:: Supplied passage
Jumping off the previous point, ensure your data is also nurtured. It might take time to do, but it’s vital in this digital age to keep your data clean so it can be easily understood. Eliminate duplicate information, merge or split data sets as necessary, rebuild missing data, and in general, ensure smooth sailing down every avenue your donors may come to your donation page through. With data kept clean, your organization will have more concise information on how many donors, supporters, potential constituents, and more accurate revenue numbers, so be sure to prioritize data hygiene.
- Going Forward: Step-by-Step
Above all, remember: It’s a process. You need to slowly build one layer at a time to ensure the most secure foundation to build your fundraising machine. It’s also iterative. Not all efforts may produce the lottery-winning dopamine rush all fundraisers hope to achieve, but with data, you’ll be able to uncover flaws, successes, and even potential new prospects that can all build to better future fundraising.
Conclusion: Best of Luck – And Don’t Hesitate To Call!
As a fundraiser with 33 years experience, I can say without hesitation there’s never been a moment where opportunity has been so abundant for the world of philanthropy (and I have the data to back it up: please see our Foodbank Report for deeper analysis on all these topics). This windfall of donors, combined with the increased need of Food Banks, amplified by a surge in digital adoption is a sure recipe for a once-in-a-generation opportunity to grow your organization, truly.
It’s my hope you found this blog enlightening and insightful. In this unprecedented time, the opportunities ahead might seem hard to see. But our collective expertise, research, and data at this year’s Food Bank Summit was truly an illuminating light shining through the fog of the storm – which is why I’m glad to have this chance to share with you the many findings we had.
::::
Reproduce word for word the stretch of the fundraising blog excerpt from "It’s my hope" through "findings we had.".
:: Data below
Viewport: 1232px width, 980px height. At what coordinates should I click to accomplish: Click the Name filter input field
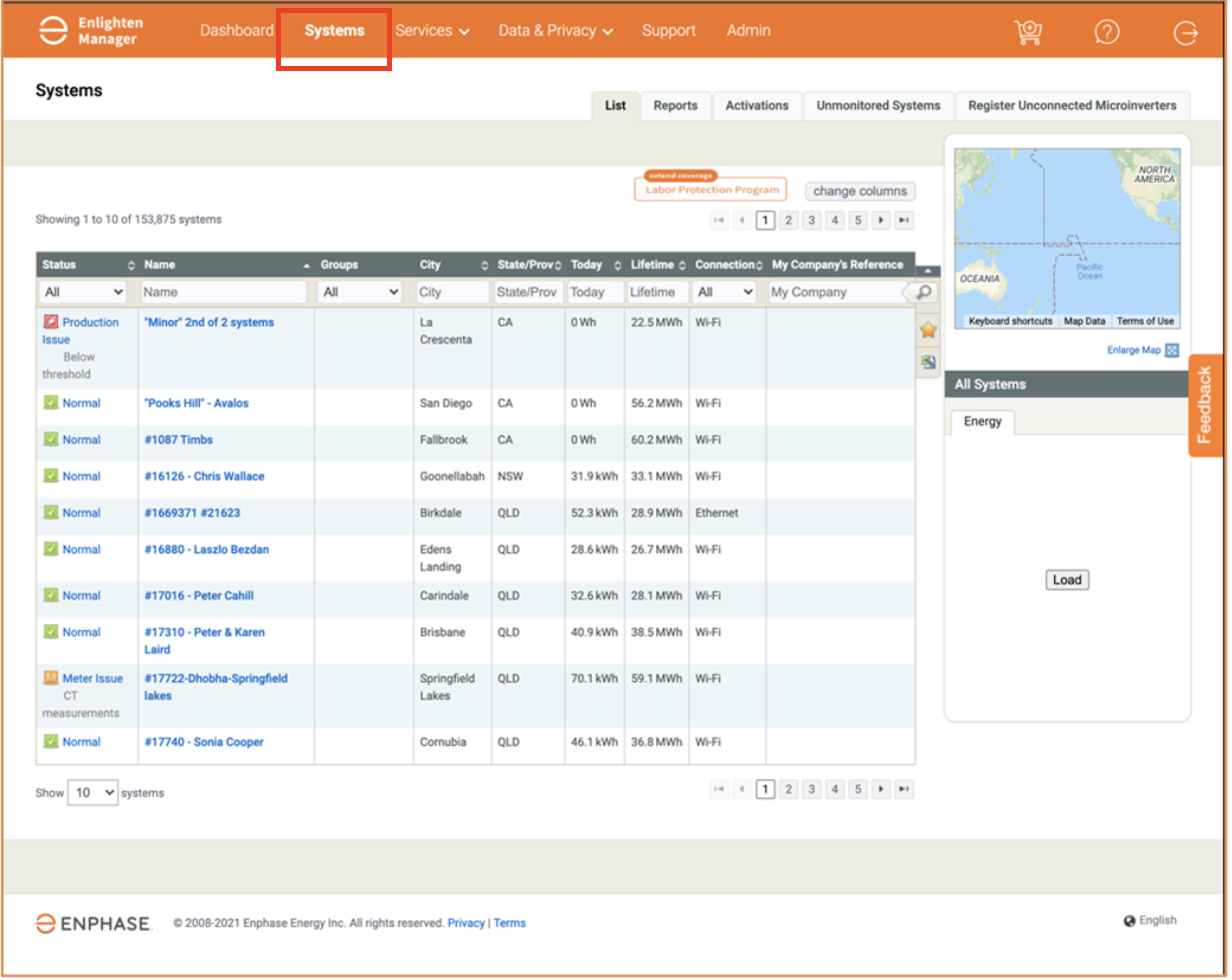224,292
::::
*Answer section*.
It’s my hope you found this blog enlightening and insightful. In this unprecedented time, the opportunities ahead might seem hard to see. But our collective expertise, research, and data at this year’s Food Bank Summit was truly an illuminating light shining through the fog of the storm – which is why I’m glad to have this chance to share with you the many findings we had.